Hot super tips on how to become a super hero with your superannuation
I love superannuation. That’s a super-nerdy thing to say I know, but once you understand it too, you’ll realise how super it can be. Enough of the play on words already!
Your overall retirement position looks at your superannuation savings, estate planning wishes, assets outside super, debt, wealth protection strategy, spending needs and the Age Pension – a bit like pieces of a puzzle – but for this article I’m going to focus on superannuation.
So, what is superannuation? Some would say it’s a nest egg for their retirement and some would say it’s an investment option. Some people say they “lost money in the GFC” and that superannuation is bad. However, what they don’t understand is that superannuation is just a tax structure, and if you know how to work with this tax structure, you’ll be the super hero of your own story.

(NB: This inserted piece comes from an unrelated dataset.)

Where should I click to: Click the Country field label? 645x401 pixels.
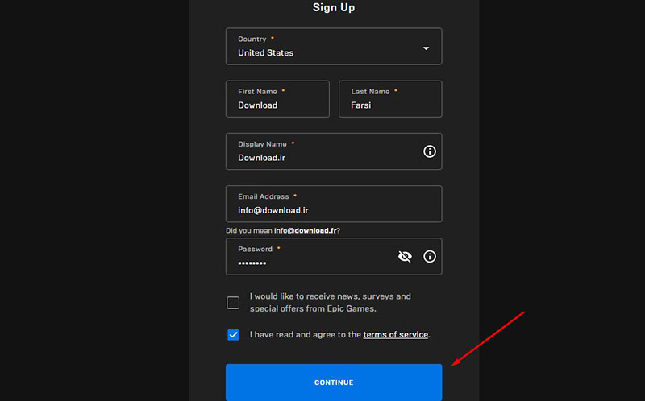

A tax structure you say - tell me more!
There are 3 pillars to the superannuation system — the Age Pension, compulsory savings through the superannuation guarantee and voluntary superannuation savings.
Superannuation is a trust that is concessionally taxed which means that taxes are levied at a special rate in the form of exemptions, postponements, or a rate lower than the usual tax rate. The tax concessions were designed to encourage you to save for your retirement and reduce reliance on the Age Pension, which is arguably a safety net.
There are 3 phases of superannuation taxes.
Contribution phase (money in)
Withdrawal phase (money out
1. Contribution phase (money in)
These are split into concessional contributions and non-concessional contributions.
Concessional contributions include superannuation guarantee contributions, salary sacrifice and personal tax deductible contributions (and notional employer contributions for defined benefit fund members). Non-concessional contributions are post tax contributions. There are contribution caps for both contributions. Concessional contributions attract contribution tax of 15% (up to 30% for those who have an adjusted taxable income of $250,000 or more).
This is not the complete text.